## The problem
Your answer must be exactly the lines from the one containing "Instruction: Click the" through the end of the material, both ends included, without pictures.

#####

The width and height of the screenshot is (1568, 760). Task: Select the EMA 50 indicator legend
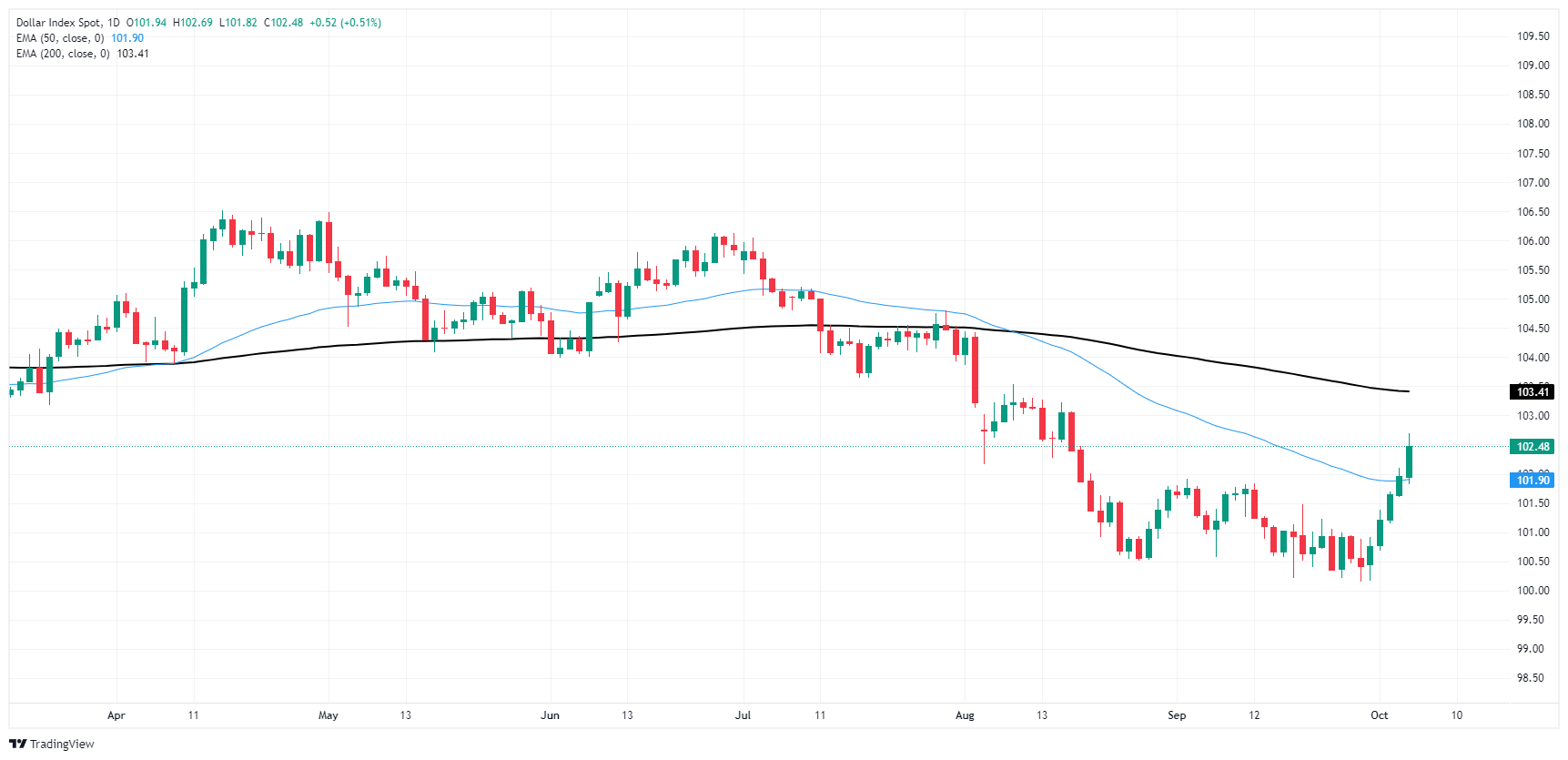pyautogui.click(x=60, y=38)
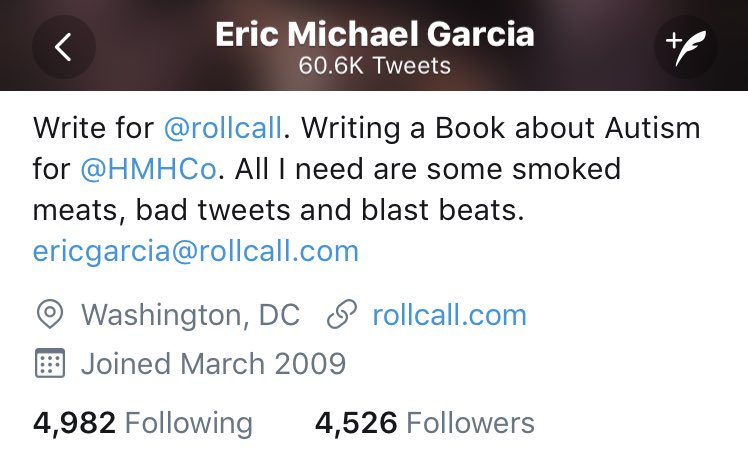This screenshot has height=475, width=748.
Task: Tap the location pin icon
Action: tap(50, 314)
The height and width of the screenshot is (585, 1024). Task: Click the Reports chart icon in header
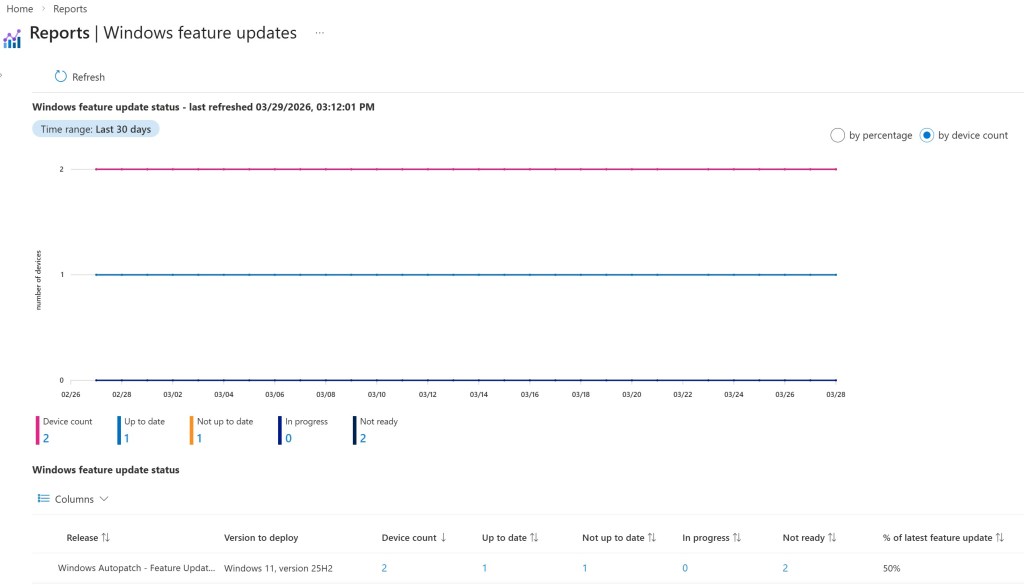pos(12,39)
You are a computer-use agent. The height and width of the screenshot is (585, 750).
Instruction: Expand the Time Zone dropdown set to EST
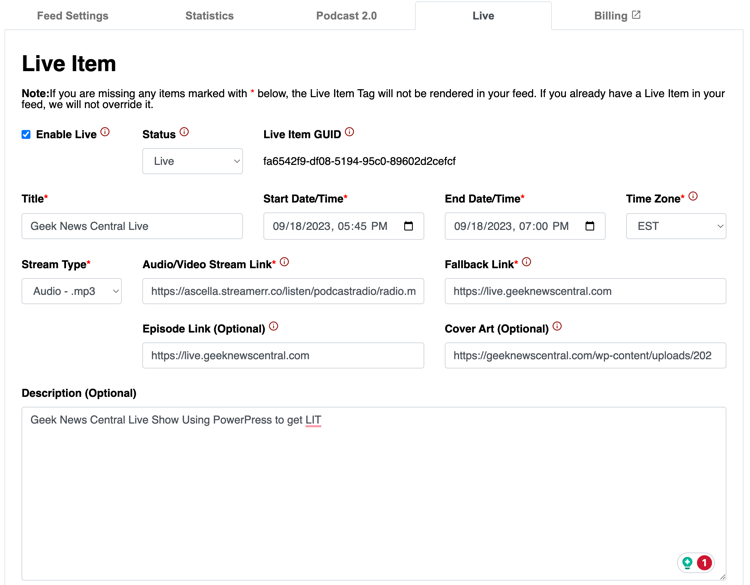coord(676,226)
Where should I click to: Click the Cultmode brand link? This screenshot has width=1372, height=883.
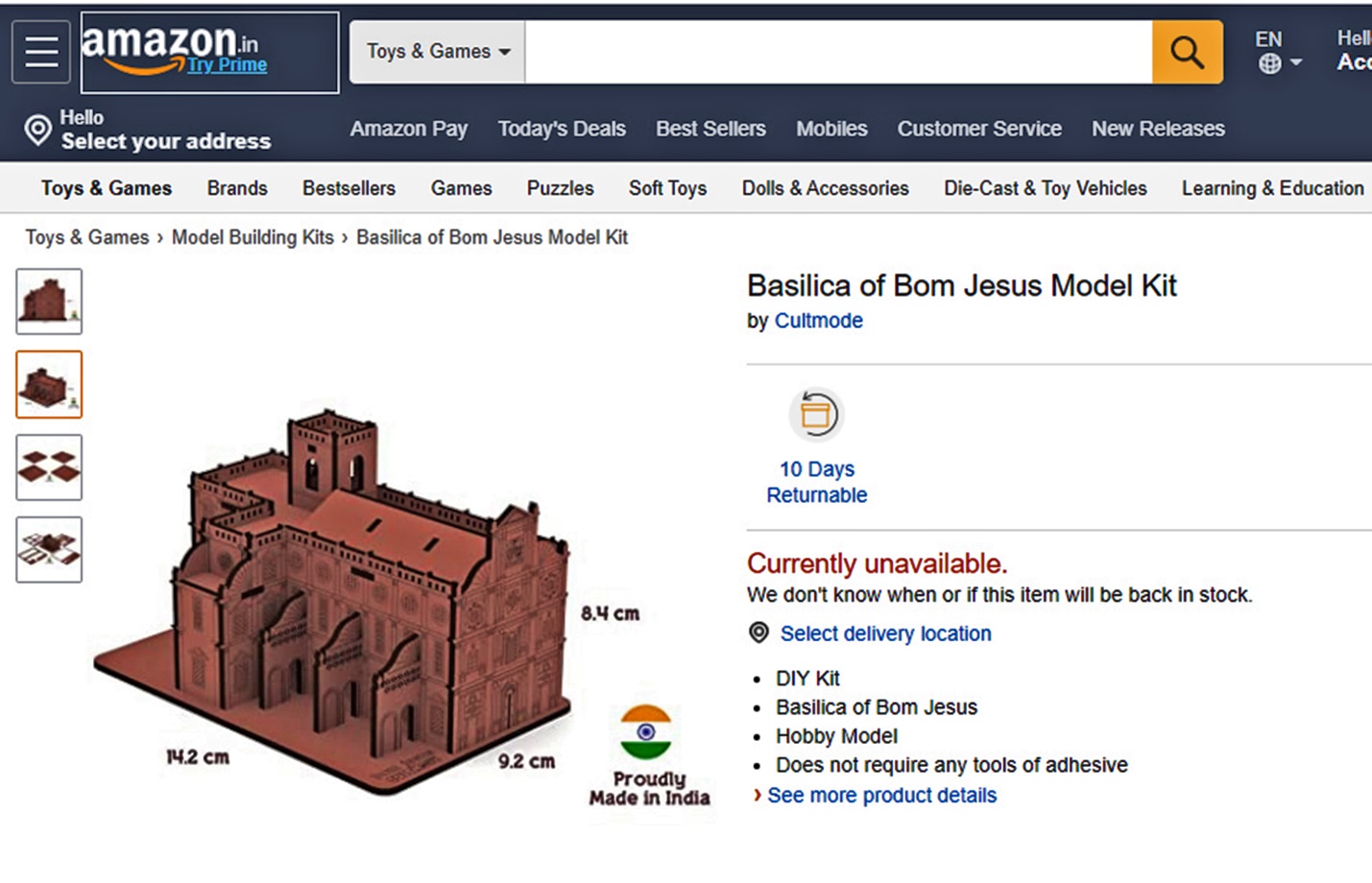[818, 321]
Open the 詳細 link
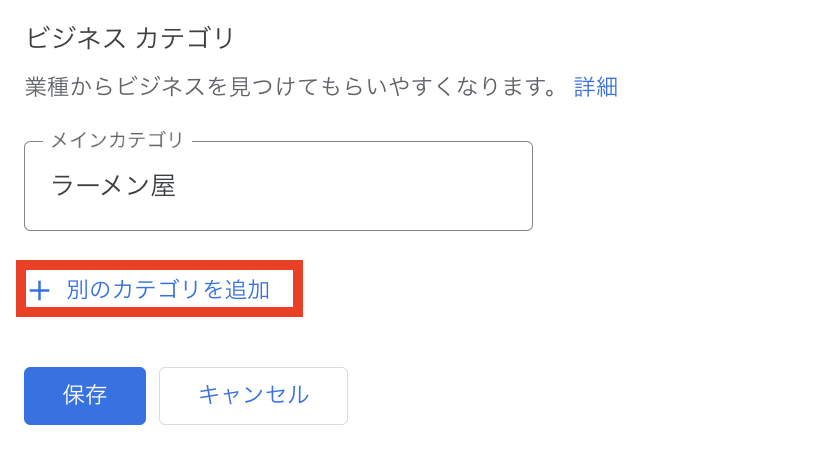The image size is (824, 454). pyautogui.click(x=596, y=87)
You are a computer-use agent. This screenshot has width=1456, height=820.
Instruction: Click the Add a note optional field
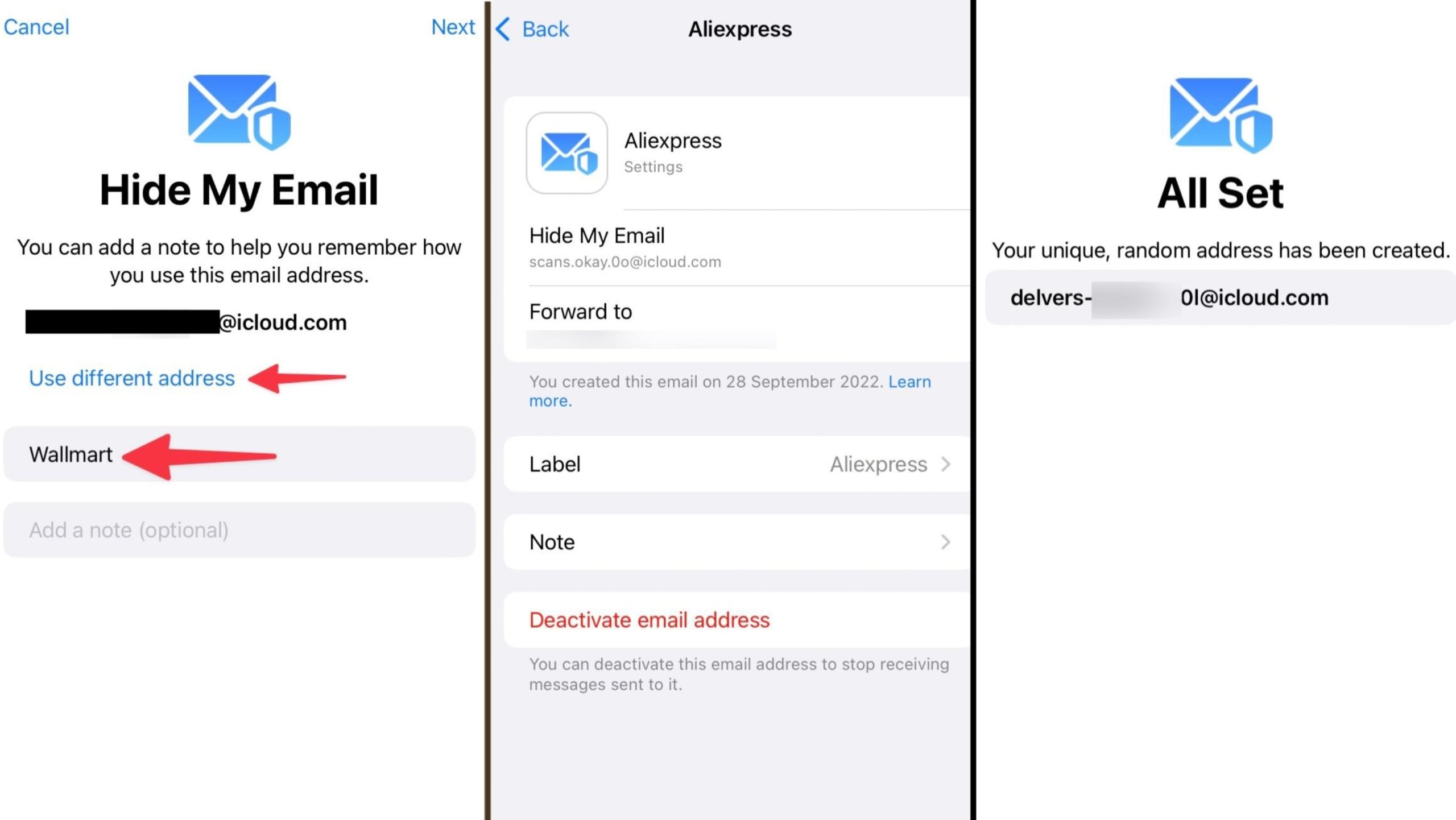point(240,529)
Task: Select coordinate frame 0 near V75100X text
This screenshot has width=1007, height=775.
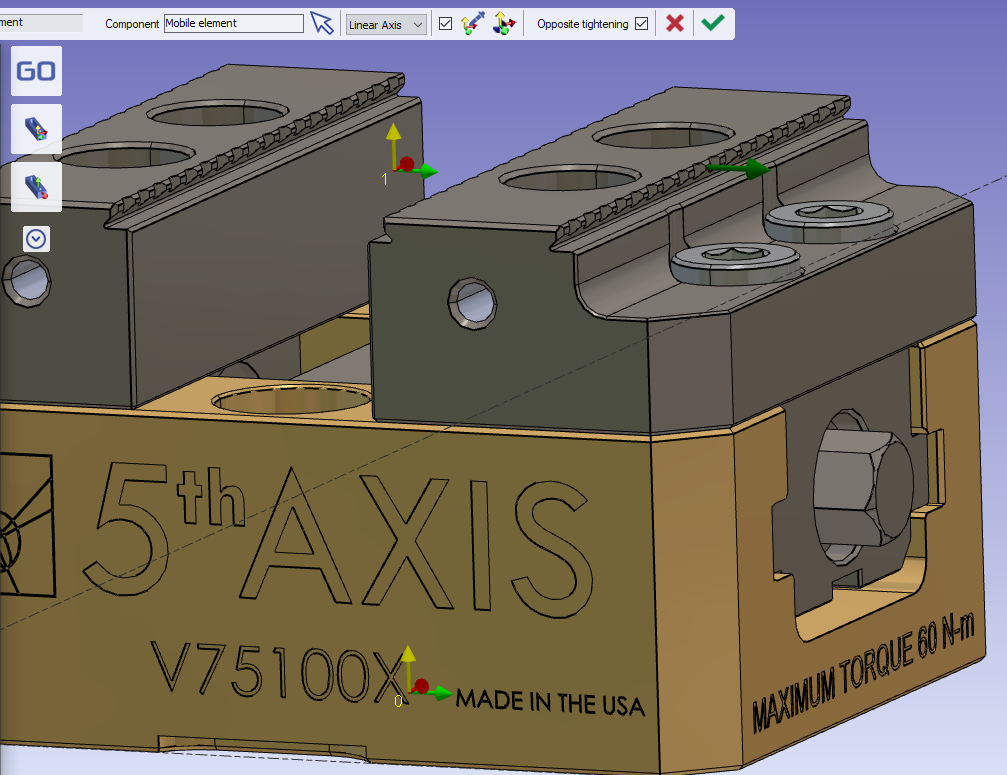Action: [419, 688]
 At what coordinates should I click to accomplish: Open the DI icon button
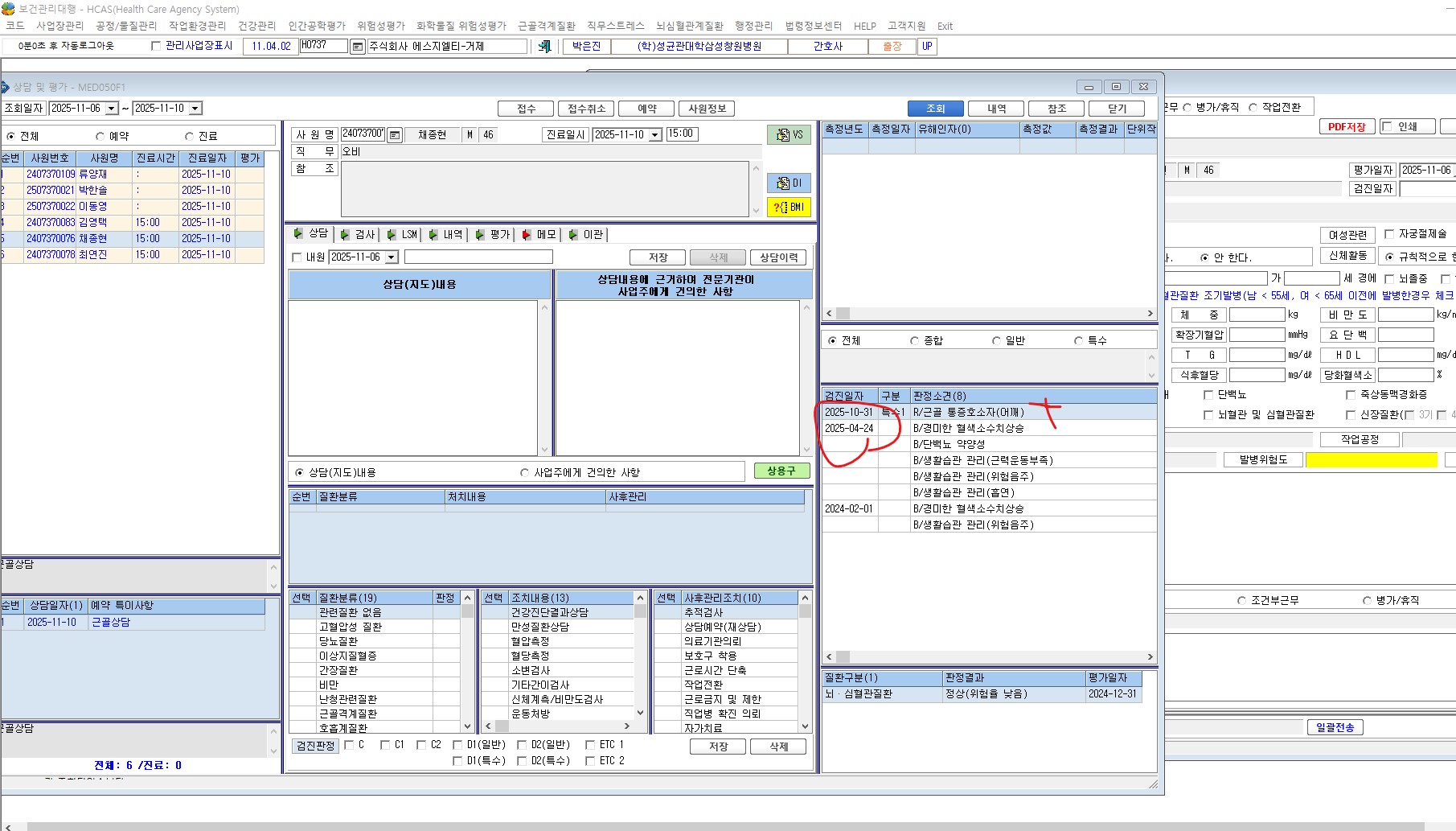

#####

## Problem solution
Instruction: Click the Add a note optional field
point(240,529)
Task: Select coordinate frame 0 near V75100X text
This screenshot has width=1007, height=775.
Action: [419, 688]
 At what coordinates should I click to accomplish: Open the DI icon button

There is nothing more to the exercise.